----- STORED ROWS -----
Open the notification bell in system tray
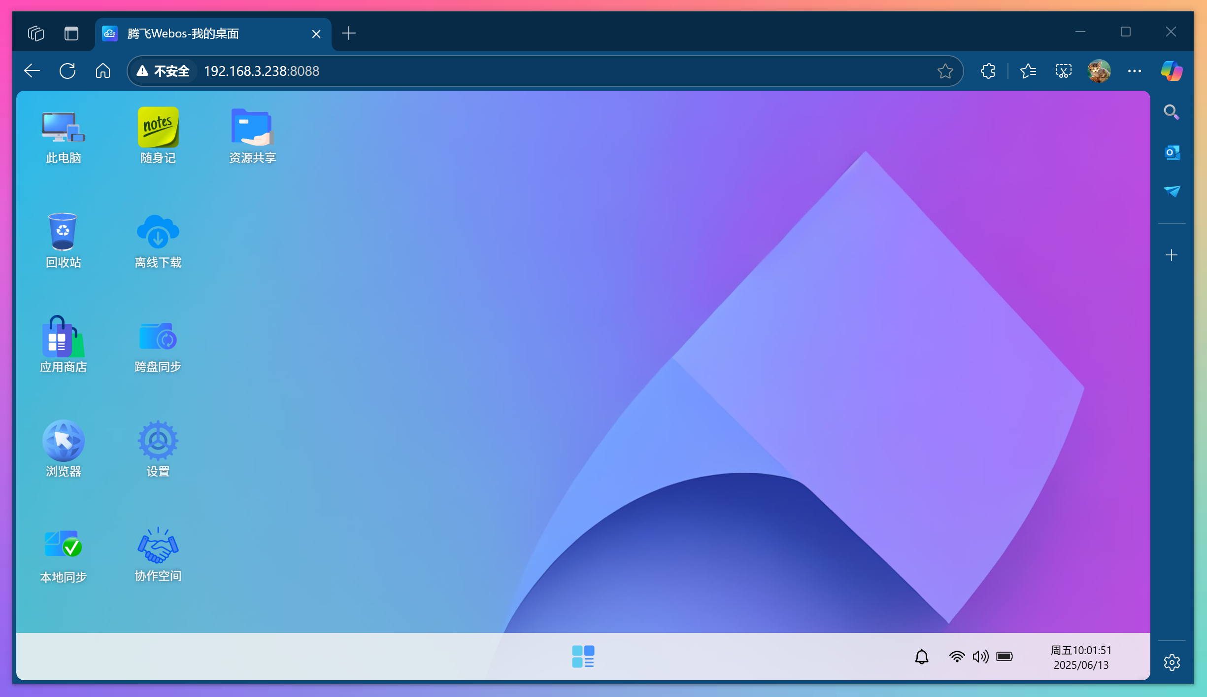This screenshot has height=697, width=1207. 922,657
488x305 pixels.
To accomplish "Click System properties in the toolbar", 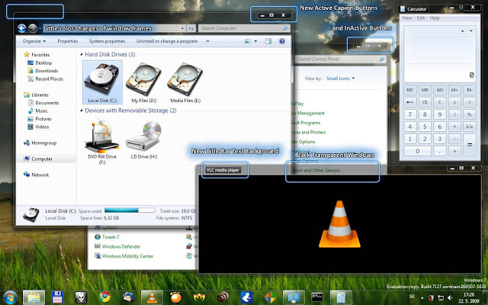I will (107, 41).
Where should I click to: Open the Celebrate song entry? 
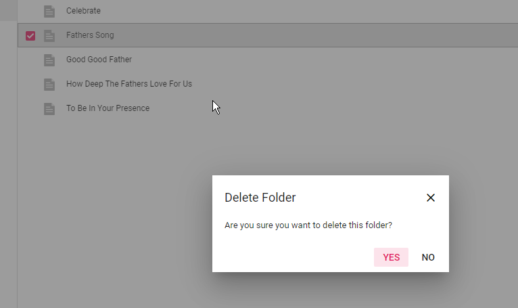click(83, 11)
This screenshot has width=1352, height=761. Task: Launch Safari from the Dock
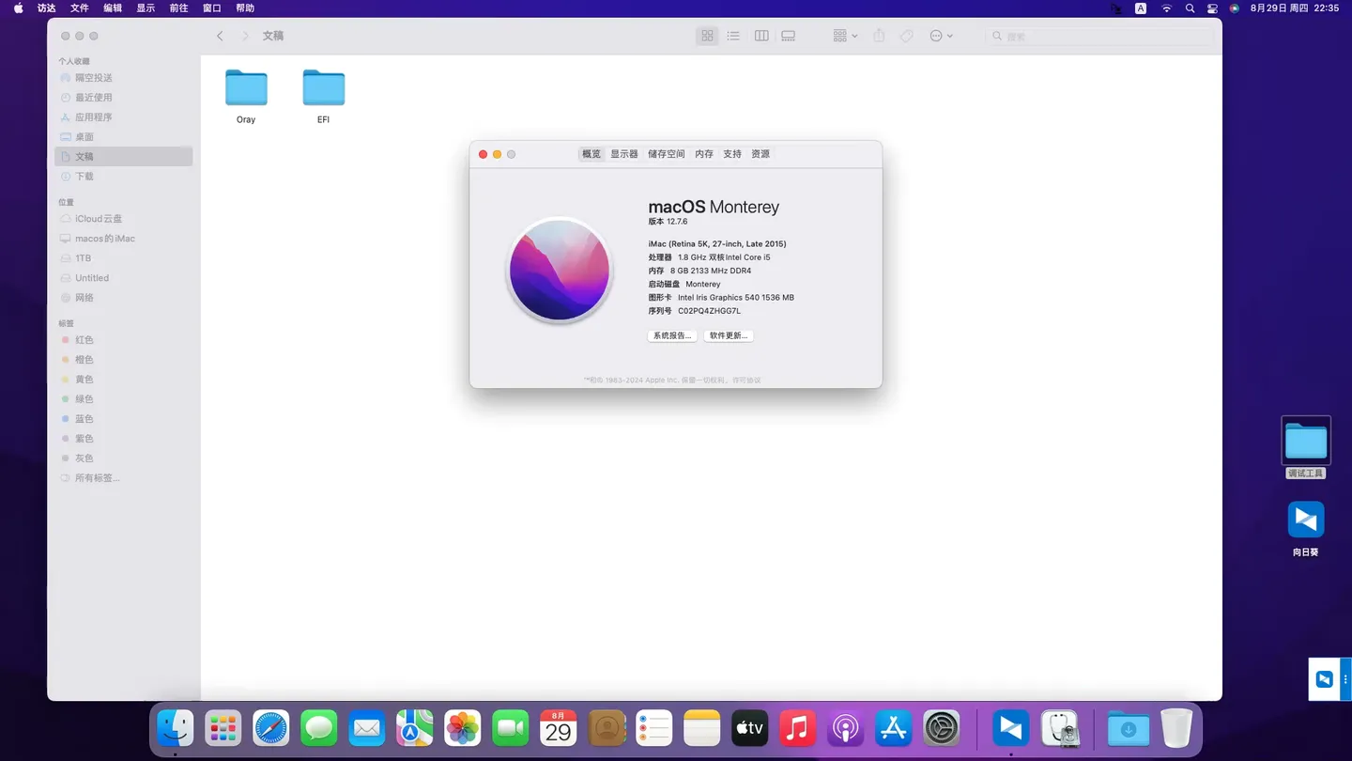(270, 728)
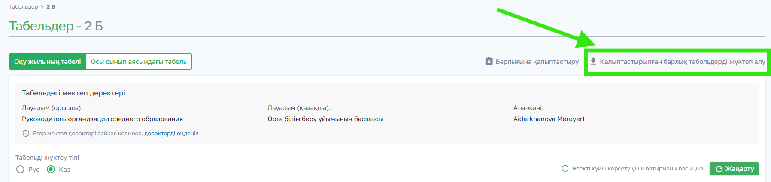Click the Руководитель организации среднего образования text
This screenshot has width=771, height=182.
pyautogui.click(x=102, y=119)

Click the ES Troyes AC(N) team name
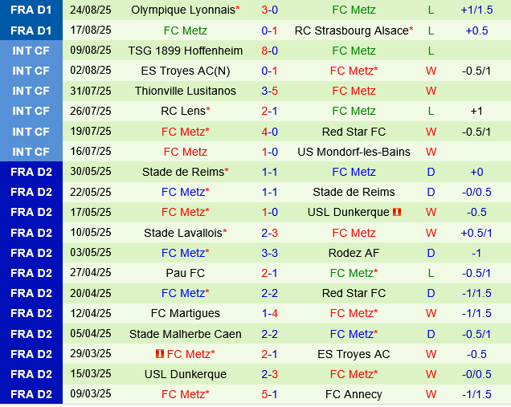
-----
**EXERCISE DESCRIPTION:**
Copy out the lines above, word for word, from the line holding "Where should I" through the last line, including both ends. Leave the pictures out.

**CORRECT RESULT:**
Where should I click to: Open the Celebrate song entry? 
click(83, 11)
This screenshot has width=1352, height=761. Task: Launch Safari from the Dock
(270, 728)
Click the Руководитель организации среднего образования text
This screenshot has width=771, height=182.
pyautogui.click(x=102, y=119)

Click the ES Troyes AC(N) team name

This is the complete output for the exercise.